▶ **What you have to do**: Every line of the records below from the line with "Click the Block display tab" up to and including the line with "1285x952 pixels." must be reproduced exactly, and no line outside that range.

▶ **Input data**:
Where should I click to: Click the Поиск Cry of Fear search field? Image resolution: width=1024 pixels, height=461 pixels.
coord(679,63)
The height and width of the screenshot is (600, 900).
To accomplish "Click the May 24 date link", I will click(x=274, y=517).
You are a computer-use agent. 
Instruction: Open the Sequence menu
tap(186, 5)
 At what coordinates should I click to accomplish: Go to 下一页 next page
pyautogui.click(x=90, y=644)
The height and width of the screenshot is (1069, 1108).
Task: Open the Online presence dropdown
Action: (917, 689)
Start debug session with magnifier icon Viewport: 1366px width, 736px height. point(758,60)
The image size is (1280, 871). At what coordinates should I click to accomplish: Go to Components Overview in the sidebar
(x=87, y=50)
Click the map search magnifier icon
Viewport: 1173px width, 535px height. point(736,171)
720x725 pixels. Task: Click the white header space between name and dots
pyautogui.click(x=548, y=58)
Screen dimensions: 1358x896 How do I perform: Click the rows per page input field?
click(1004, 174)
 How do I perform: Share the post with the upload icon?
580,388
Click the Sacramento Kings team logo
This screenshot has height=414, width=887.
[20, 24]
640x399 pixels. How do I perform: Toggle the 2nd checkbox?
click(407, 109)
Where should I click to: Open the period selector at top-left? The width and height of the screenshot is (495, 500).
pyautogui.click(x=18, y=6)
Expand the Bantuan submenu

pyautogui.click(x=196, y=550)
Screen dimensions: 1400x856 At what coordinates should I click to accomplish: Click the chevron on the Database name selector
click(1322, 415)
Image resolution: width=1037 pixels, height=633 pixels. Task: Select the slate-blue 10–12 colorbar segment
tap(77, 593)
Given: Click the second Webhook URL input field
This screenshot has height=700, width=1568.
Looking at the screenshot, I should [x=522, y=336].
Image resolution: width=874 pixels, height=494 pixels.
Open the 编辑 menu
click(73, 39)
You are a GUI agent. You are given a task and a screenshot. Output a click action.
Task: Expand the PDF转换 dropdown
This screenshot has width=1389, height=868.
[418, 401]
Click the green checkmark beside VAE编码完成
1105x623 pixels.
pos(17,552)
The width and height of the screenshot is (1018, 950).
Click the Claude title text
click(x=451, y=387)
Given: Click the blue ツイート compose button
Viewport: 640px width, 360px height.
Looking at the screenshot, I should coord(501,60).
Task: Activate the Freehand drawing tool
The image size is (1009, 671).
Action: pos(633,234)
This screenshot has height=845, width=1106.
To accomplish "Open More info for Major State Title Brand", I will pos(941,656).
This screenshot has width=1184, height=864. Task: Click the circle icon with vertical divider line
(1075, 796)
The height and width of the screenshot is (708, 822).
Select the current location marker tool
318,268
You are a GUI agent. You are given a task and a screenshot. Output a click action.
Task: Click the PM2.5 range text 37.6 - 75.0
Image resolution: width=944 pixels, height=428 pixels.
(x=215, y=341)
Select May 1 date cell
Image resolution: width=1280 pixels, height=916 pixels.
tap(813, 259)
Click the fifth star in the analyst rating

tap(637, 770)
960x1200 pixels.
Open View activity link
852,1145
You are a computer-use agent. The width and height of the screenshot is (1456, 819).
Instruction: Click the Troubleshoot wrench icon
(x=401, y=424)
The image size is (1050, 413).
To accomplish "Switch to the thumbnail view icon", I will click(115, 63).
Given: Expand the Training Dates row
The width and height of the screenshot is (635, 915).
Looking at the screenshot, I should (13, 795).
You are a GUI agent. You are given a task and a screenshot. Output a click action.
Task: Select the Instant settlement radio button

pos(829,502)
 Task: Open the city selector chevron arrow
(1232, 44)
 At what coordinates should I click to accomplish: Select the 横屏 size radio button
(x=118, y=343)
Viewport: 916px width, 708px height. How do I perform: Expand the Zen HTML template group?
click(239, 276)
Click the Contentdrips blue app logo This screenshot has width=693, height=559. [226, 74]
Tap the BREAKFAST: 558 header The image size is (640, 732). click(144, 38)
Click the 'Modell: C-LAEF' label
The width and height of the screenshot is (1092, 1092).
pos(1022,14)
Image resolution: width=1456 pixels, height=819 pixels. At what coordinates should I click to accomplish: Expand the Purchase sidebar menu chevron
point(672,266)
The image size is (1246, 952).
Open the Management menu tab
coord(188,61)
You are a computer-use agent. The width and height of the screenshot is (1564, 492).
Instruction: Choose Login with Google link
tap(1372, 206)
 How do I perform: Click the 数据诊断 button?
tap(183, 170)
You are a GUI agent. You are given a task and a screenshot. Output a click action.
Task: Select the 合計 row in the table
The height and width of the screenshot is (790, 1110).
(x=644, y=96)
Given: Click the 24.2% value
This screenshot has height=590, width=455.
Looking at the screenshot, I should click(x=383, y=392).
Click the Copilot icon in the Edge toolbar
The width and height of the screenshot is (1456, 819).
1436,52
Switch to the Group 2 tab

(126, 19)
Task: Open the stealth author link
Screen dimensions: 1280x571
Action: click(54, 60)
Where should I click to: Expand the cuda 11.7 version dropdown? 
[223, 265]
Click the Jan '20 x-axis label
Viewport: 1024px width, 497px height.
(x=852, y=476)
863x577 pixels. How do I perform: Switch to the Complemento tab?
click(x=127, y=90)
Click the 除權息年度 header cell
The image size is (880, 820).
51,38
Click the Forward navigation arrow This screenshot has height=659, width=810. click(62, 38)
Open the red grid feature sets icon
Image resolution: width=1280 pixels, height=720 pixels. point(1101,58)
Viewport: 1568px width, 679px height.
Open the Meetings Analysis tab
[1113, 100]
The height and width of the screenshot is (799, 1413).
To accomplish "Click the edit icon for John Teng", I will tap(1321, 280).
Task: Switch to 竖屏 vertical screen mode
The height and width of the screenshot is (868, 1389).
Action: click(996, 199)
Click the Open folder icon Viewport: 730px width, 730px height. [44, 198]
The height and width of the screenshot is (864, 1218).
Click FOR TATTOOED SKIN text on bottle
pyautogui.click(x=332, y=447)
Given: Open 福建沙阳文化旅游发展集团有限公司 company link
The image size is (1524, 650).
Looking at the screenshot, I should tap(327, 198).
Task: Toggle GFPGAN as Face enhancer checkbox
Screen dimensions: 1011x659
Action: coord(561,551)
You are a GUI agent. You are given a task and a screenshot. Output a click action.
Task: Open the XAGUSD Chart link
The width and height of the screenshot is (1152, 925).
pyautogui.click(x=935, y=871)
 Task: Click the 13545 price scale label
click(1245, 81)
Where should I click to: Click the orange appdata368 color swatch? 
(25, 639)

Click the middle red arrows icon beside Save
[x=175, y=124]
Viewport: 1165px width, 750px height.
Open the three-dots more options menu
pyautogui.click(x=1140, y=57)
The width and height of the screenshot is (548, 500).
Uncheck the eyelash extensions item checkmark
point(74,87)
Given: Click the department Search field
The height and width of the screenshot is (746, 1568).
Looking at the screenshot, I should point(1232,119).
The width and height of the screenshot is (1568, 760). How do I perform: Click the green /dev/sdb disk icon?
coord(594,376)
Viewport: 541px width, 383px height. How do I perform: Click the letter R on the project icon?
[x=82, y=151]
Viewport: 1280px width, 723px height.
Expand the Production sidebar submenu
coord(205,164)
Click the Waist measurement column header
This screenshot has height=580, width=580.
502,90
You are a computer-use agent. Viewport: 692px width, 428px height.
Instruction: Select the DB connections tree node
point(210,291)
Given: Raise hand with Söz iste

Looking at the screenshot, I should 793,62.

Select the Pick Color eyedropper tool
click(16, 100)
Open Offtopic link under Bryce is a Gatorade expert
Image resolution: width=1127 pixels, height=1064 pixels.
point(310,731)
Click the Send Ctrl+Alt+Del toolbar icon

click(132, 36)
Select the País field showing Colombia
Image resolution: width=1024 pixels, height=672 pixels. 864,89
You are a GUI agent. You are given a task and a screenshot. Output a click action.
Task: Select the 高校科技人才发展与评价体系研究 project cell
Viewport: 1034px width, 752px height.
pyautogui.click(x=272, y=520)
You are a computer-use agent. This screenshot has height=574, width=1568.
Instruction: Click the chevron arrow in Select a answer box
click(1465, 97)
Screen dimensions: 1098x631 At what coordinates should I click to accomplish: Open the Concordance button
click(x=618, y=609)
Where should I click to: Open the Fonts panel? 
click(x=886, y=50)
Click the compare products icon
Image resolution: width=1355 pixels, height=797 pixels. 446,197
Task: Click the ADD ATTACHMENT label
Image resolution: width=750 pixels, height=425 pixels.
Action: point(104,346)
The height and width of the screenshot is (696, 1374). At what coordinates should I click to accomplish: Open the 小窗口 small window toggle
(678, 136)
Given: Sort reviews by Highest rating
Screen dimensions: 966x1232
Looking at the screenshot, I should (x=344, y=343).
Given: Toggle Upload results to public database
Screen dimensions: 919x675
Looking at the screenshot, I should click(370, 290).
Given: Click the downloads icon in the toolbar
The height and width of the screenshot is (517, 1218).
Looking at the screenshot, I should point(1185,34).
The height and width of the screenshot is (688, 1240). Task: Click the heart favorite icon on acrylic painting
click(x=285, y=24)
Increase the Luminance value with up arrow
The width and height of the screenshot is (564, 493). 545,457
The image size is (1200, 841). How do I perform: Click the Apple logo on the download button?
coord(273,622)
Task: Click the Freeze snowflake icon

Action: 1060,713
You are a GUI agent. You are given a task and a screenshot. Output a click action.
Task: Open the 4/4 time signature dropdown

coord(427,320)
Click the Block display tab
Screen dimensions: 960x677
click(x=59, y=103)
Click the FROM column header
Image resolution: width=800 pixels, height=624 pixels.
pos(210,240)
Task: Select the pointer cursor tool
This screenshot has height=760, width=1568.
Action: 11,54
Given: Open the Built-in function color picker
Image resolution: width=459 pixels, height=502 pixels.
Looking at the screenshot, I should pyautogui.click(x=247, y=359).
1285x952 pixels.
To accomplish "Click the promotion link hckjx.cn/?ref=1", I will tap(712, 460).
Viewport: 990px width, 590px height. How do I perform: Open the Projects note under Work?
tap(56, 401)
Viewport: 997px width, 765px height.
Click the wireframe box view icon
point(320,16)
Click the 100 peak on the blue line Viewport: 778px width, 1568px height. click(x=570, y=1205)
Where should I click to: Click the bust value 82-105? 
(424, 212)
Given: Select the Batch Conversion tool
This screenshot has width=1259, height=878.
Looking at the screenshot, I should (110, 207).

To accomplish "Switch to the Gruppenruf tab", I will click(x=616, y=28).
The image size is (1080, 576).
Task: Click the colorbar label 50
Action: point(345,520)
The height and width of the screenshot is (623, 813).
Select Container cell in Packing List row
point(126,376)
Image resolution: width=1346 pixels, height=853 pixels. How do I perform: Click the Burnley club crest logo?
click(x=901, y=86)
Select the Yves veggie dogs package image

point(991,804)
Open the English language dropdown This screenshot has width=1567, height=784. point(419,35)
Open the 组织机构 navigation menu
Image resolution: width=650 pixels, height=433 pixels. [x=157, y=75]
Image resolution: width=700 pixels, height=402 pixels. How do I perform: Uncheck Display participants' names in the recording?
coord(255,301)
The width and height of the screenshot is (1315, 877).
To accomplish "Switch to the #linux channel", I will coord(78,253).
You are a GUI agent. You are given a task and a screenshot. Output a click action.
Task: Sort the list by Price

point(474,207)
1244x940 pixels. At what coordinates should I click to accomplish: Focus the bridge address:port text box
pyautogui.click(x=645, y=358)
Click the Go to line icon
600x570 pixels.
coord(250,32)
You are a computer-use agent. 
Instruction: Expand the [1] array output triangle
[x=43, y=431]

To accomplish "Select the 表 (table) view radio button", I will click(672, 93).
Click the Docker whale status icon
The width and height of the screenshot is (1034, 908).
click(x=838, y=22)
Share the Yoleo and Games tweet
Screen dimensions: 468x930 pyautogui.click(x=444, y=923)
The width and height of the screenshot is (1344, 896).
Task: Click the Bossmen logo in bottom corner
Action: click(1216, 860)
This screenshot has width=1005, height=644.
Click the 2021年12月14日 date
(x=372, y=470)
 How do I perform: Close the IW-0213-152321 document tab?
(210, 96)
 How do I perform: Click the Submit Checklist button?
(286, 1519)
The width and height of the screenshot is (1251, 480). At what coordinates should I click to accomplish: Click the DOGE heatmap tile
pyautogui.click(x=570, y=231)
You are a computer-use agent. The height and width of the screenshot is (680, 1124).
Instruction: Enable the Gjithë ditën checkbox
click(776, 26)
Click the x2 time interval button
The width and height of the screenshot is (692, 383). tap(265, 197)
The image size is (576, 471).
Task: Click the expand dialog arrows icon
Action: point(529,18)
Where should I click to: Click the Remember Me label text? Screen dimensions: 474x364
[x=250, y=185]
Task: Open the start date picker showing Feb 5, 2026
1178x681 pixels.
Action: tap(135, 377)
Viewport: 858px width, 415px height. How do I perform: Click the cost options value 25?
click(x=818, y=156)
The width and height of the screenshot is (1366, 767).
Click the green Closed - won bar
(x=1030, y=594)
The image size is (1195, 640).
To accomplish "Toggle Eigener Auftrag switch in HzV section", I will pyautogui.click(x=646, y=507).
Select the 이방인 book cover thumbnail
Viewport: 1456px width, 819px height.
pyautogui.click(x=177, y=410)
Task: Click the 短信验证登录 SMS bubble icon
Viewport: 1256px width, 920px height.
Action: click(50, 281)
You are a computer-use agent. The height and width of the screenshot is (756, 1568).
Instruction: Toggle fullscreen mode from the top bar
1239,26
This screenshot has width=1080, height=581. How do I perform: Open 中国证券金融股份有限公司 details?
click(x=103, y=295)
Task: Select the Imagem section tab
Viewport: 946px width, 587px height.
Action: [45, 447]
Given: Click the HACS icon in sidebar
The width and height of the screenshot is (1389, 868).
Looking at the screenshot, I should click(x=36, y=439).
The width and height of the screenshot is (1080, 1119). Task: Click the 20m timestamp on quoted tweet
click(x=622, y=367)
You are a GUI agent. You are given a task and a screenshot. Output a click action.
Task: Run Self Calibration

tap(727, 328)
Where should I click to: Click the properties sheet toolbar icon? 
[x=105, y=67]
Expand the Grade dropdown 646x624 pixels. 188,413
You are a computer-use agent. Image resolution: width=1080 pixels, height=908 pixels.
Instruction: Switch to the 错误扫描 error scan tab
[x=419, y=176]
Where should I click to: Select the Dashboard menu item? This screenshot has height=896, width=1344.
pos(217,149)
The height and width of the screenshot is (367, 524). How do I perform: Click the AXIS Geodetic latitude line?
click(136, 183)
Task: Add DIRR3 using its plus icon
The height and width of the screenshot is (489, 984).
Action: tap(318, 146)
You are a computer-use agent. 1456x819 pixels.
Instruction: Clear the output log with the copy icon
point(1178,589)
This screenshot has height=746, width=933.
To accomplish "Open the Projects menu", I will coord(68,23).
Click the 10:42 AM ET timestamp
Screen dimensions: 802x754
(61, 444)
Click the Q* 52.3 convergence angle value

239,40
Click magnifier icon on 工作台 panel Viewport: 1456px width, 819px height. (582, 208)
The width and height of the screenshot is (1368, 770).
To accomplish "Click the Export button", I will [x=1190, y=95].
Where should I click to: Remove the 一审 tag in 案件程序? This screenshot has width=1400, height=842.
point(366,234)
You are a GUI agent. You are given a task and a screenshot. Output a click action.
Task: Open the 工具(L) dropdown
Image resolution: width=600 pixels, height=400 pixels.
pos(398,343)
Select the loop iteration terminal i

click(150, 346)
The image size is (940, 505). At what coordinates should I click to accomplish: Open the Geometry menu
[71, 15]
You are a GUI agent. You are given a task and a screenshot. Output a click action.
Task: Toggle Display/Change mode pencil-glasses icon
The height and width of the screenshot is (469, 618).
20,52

▶ **Task answer**:
Click the Block display tab
Screen dimensions: 960x677
click(x=59, y=103)
Click the FROM column header
Image resolution: width=800 pixels, height=624 pixels.
pos(210,240)
Task: Select the pointer cursor tool
This screenshot has height=760, width=1568.
Action: 11,54
Given: Open the Built-in function color picker
Image resolution: width=459 pixels, height=502 pixels.
Looking at the screenshot, I should pyautogui.click(x=247, y=359).
1285x952 pixels.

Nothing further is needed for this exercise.